If we consider all benign focal epilepsies, then rolandic is the most common among pediatric patients. According to statistics, it accounts for 15% of the number of diseases in children under 15 years of age and approximately 20% of the manifestation of seizures in them.

For every 100,000 children, the disease will manifest itself in at least 21 people. The period in which this disorder may appear is approximately 12 years: from 2 to 14. Obviously, the main period in which about 85% of people get sick is between the ages of 4 and 10.

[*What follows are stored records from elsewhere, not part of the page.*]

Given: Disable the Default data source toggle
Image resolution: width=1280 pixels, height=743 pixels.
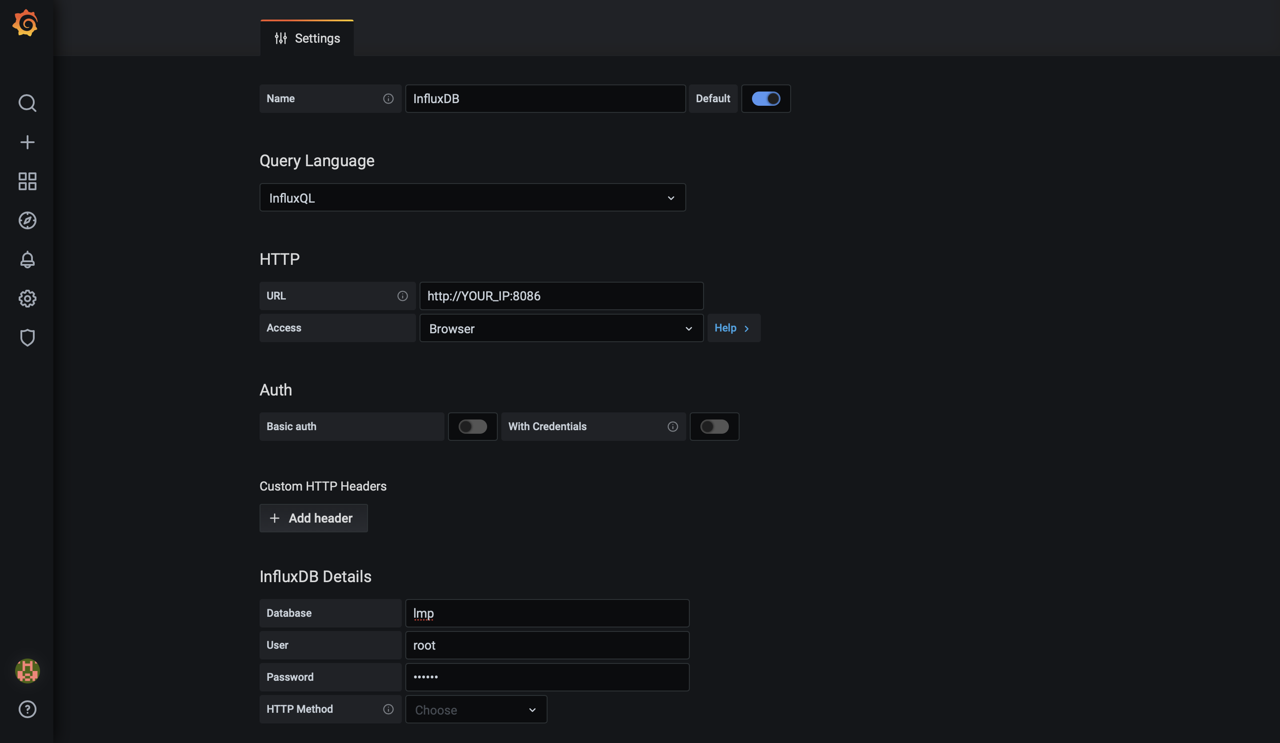Looking at the screenshot, I should pos(765,99).
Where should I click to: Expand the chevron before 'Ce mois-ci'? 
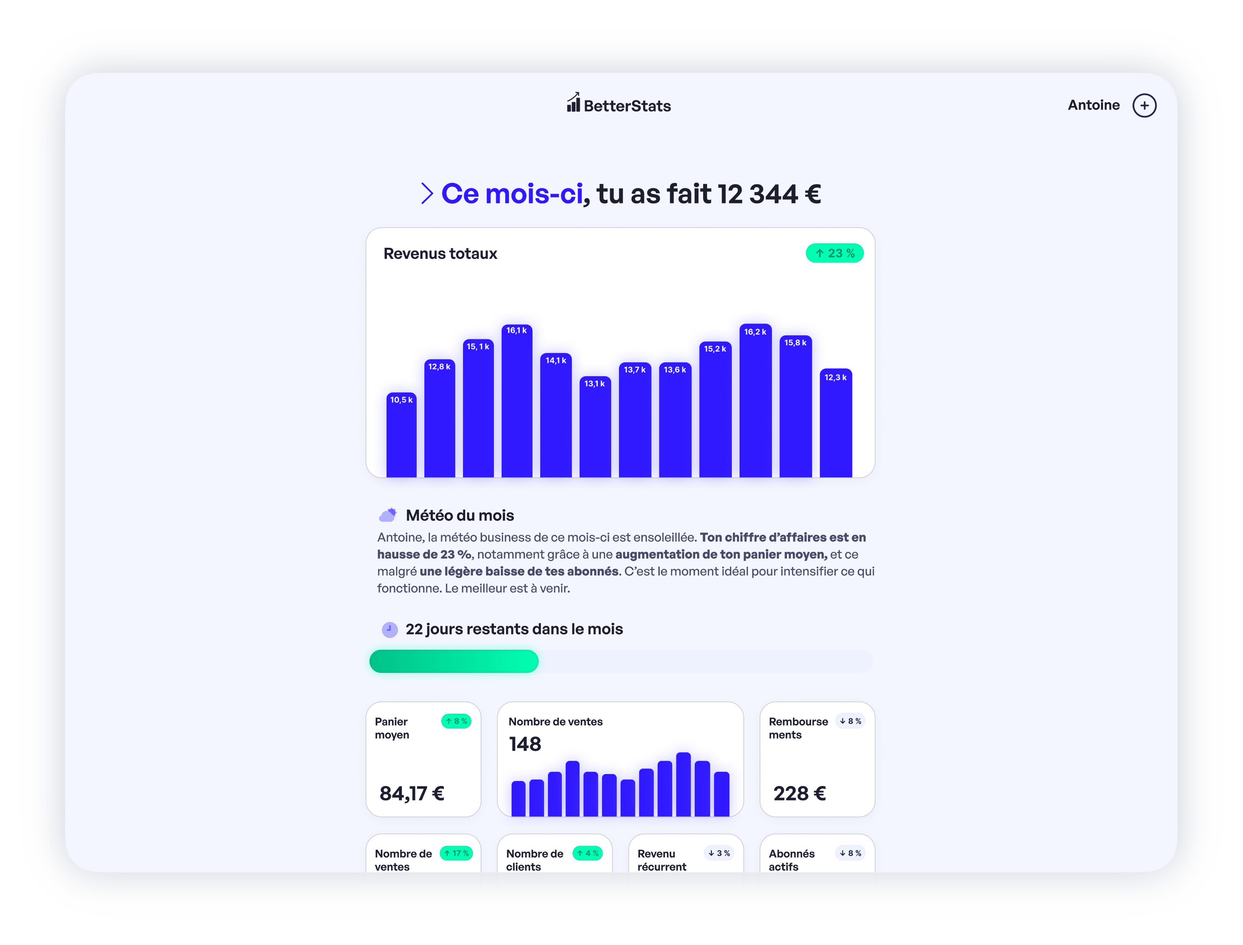point(427,194)
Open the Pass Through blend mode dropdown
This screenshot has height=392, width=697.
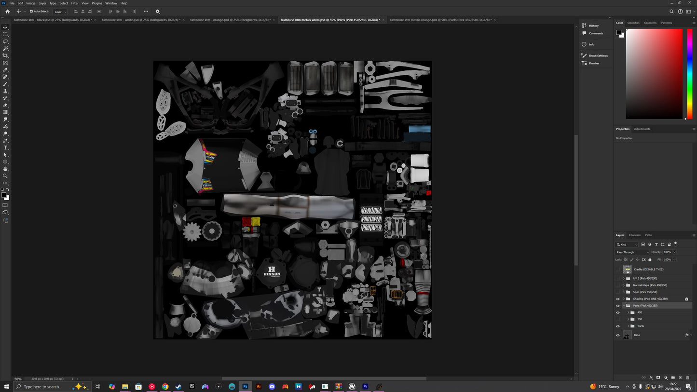631,252
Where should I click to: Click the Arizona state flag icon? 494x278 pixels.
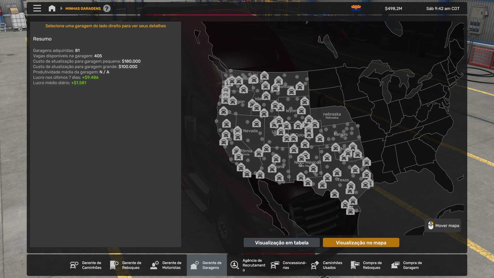click(356, 8)
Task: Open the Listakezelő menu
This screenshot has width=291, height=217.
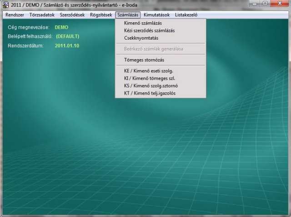Action: pos(186,15)

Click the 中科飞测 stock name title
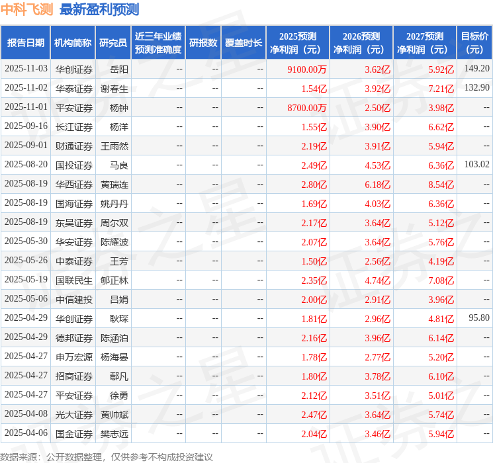27,9
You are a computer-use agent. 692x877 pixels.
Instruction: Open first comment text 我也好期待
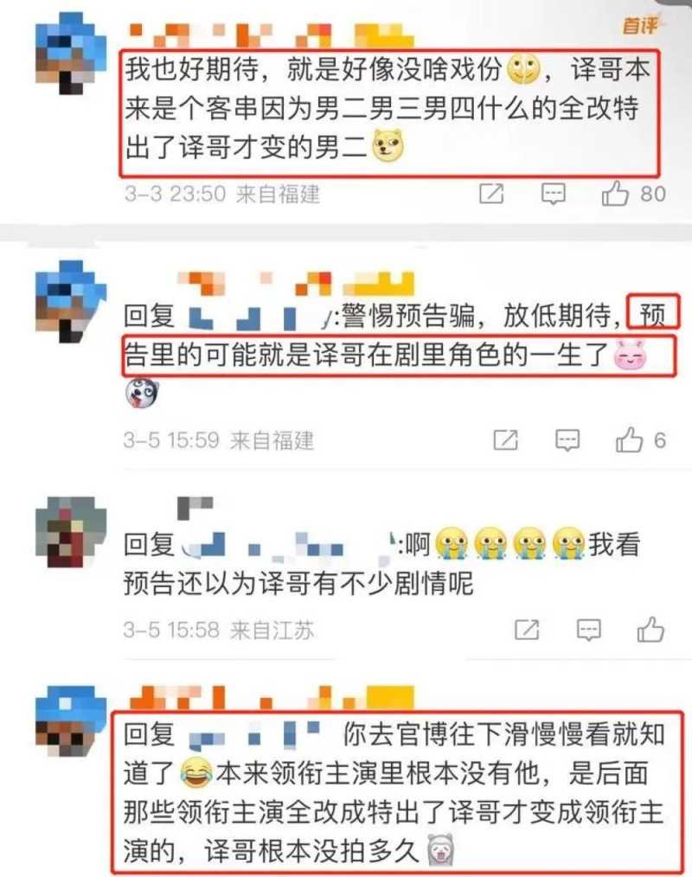(388, 108)
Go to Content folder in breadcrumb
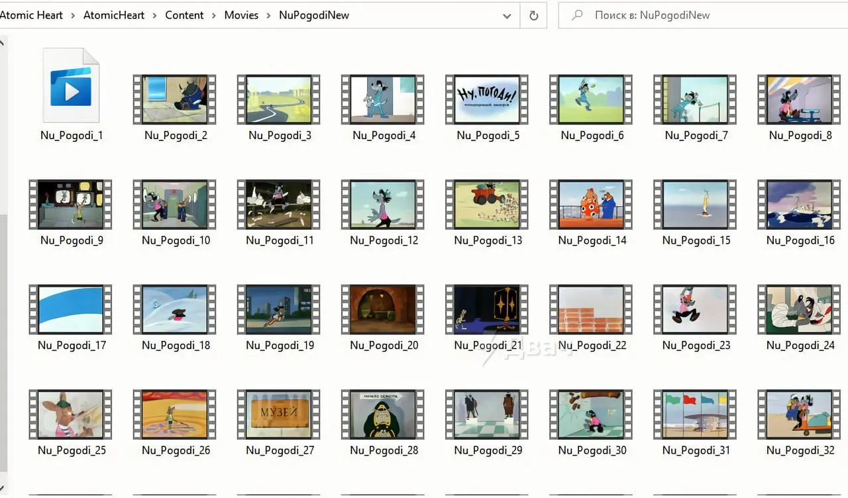This screenshot has height=498, width=848. (184, 15)
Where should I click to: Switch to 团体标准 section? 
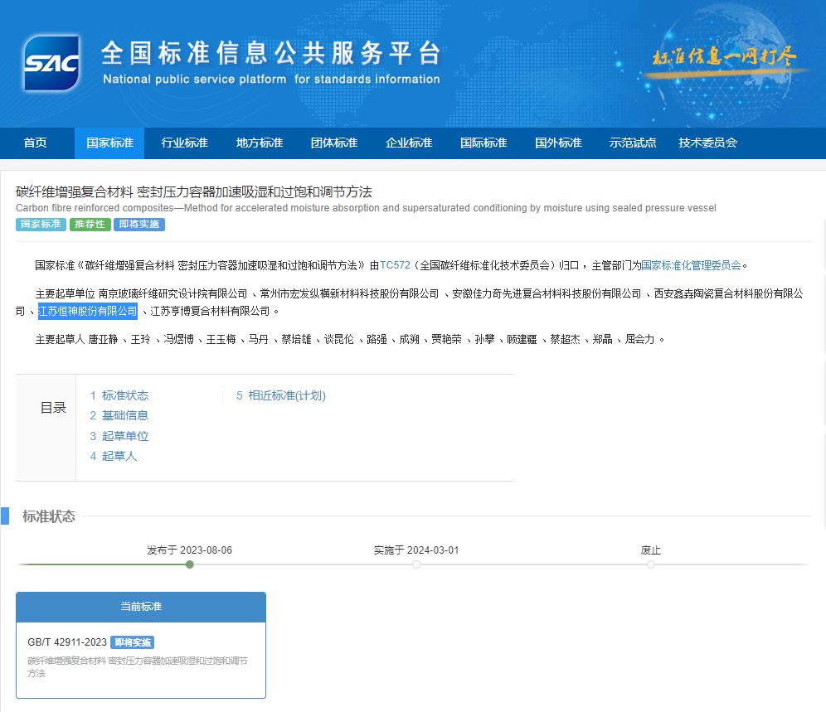[334, 143]
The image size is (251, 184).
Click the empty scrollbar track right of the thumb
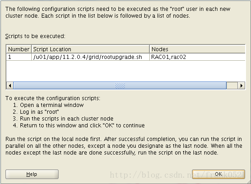[x=232, y=86]
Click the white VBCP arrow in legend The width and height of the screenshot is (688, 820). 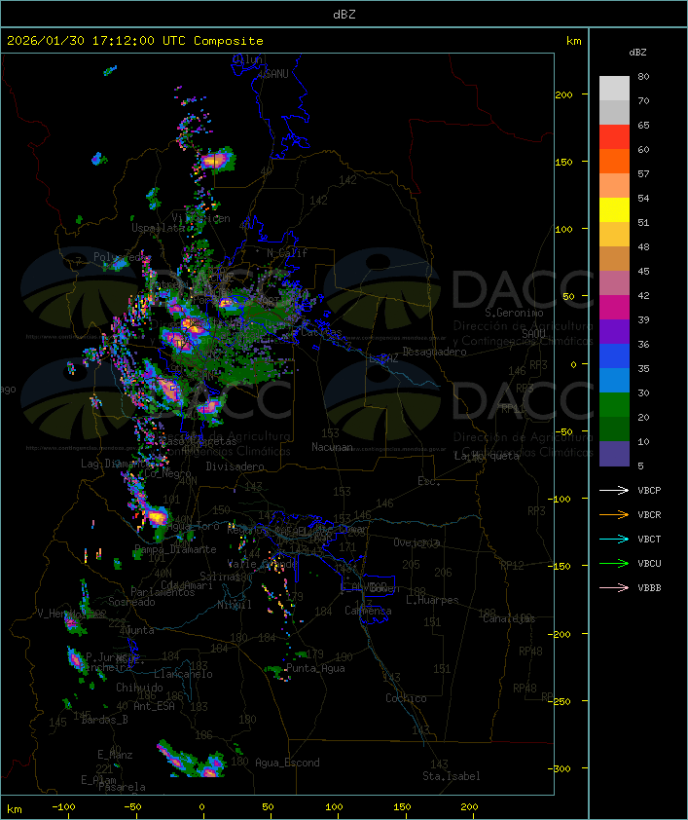tap(615, 490)
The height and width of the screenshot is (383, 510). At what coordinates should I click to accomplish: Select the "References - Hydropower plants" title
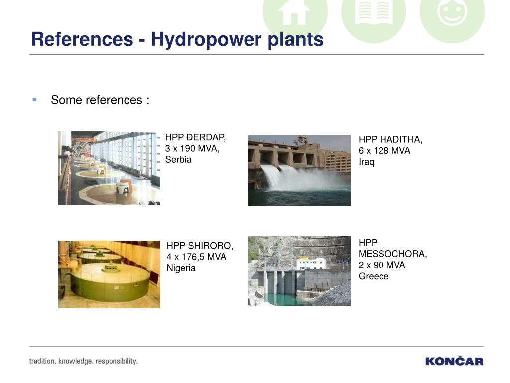177,39
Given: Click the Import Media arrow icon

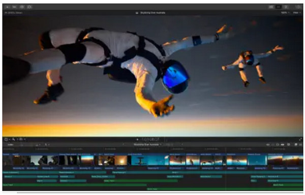Looking at the screenshot, I should point(8,7).
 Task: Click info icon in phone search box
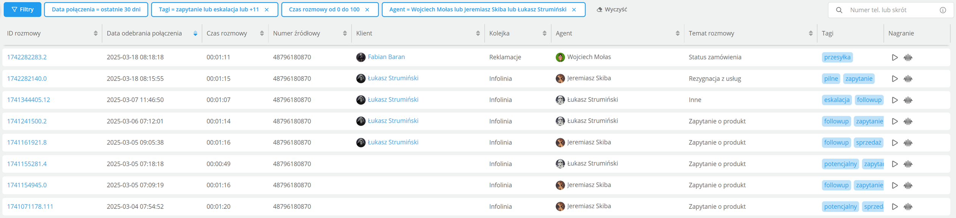(x=943, y=10)
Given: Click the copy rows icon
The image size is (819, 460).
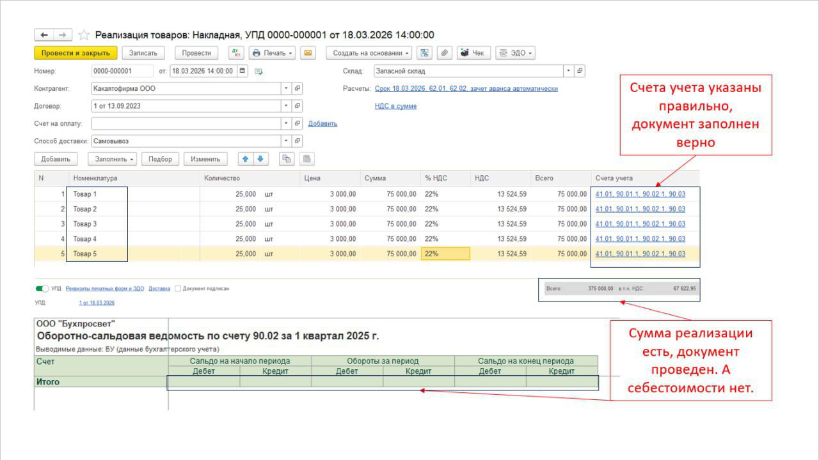Looking at the screenshot, I should click(x=287, y=159).
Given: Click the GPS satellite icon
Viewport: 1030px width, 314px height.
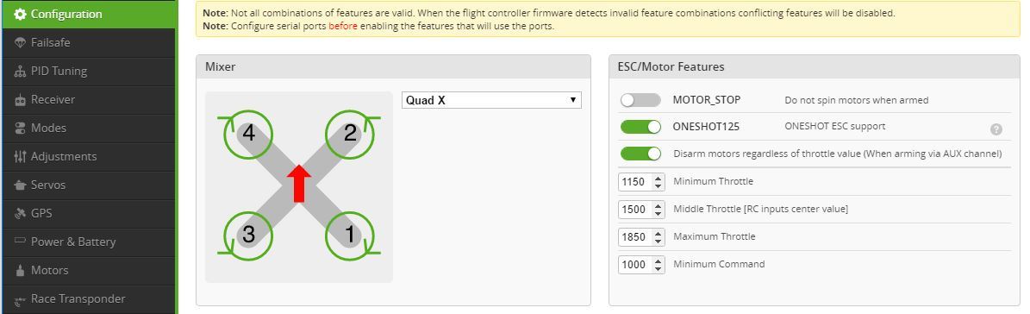Looking at the screenshot, I should click(20, 213).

A distinctive feature of the disease is the complete disappearance of pain, convulsions and seizures by the age of 15-18, as well as the complete absence of any dangerous effects on psychophysical health.

Recommendations for epileptic seizures

There are a number of recommendations from doctors, adherence to which will help prevent an epileptic attack. First of all, you need to strictly adhere to your sleep and wakefulness schedule. The child must get a good night's sleep, as sleep problems can trigger a severe attack. In most cases, epileptic seizures occur in a child during sleep. At the same time, it is not always possible to notice an attack (usually this becomes clear only if the patient bites his tongue during an attack). Therefore, if the baby sleeps in a separate room, it is advisable to use a baby monitor - a device that allows you to hear sounds in the next room.

Patients with Rolandic epilepsy often experience insomnia at night and drowsiness during the day. As for drowsiness, it occurs mainly due to the use of medications. Insomnia can be caused by poor sleep hygiene: the patient should not sleep in a stuffy room, with the TV on, and should not drink or overeat before bed. The child should go to bed at a set time. If all these recommendations do not help and the attacks recur regularly, you should consult a neurologist.